Today, you find us in a slightly diabolical place… Literally. After checking in to our hotel at Gatwick Airport the night before a short day trip to Scotland (which requires a very early start) we find ourselves in the position of staying in the room below:
Talk about 'The Number Of The Best' (Western)
Before we pull the duvets close around our ears and start to worry about the strange knocking noise from the wardrobe (either the sound of Freddie Krueger sharpening his bladed glove, or a slightly rickety ironing board that wasn’t replaced properly) we realised our location was probably the best possible location to review one of the samples of a few recent purchases we have in our travel bags, – Arran’s second chapter of their well received Devil's Punch Bowl.
This time around the demonic inspired bottling has been put together from a range of some 27 different casks, including 17 ex-sherry and 10 ex-bourbon casks, four of which have held peated Arran. We’re told that the actual liquid ranges from vintages between 1997 to 2004.
So with the wind starting to howl outside (possibly just another A320 Airbus landing) and strange shadowy figure lurking outside (as this is a Premier Inn hotel, we’re presuming it’s Lenny Henry) we pour a couple of drams. Will we last the night, or will the chilling Room 666 claim another couple of victims…

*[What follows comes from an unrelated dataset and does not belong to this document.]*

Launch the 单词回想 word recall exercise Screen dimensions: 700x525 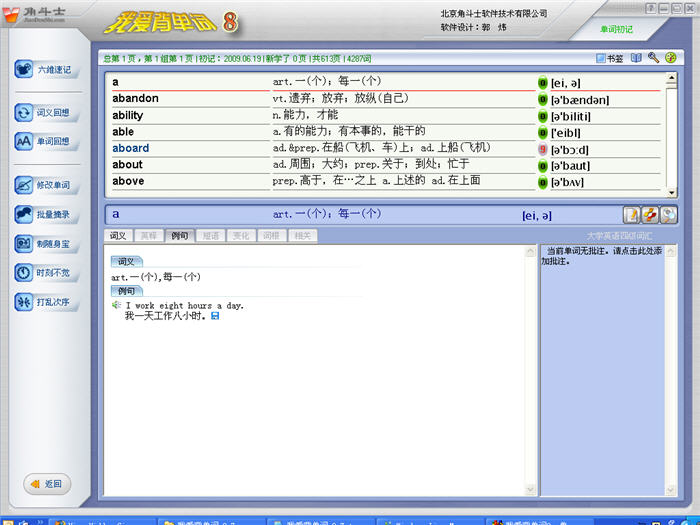point(44,142)
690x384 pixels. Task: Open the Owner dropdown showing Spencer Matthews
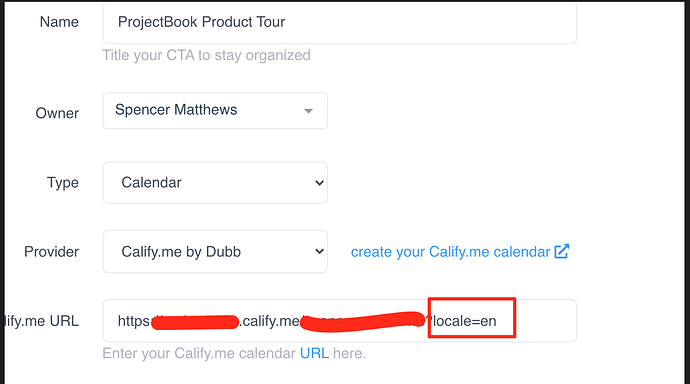[215, 110]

Arran - Devil’s Punch Bowl - Chapter II – 6,600 bottles - 53.1% - RRP £72.99
Nose: Young and a little spirit initially, leading into a touch of fresh orchard fruit (greengages and granny smith apples,) plus a slightly dried fruit note. With a dash of water, a malty cereal note develops, with a touch of dried leaves and a little light smokiness.
Palate: Some feisty ginger hits first, with a softer caramel/honeyed note emerging afterwards with some drying spice. With water, the peat begins to develop. Not overpowering, but certainly present and dry, with a hint of sootiness on the back palate.
Finish: Lingering notes of clean malt and a slight earthy/dryness with a touch of smoke.
Overall: Perhaps more Rocky Horror than The Evil Dead in the fearsome stakes, but all in all, another decent and well put together whisky from Arran, a distillery which continues to punch above its weight.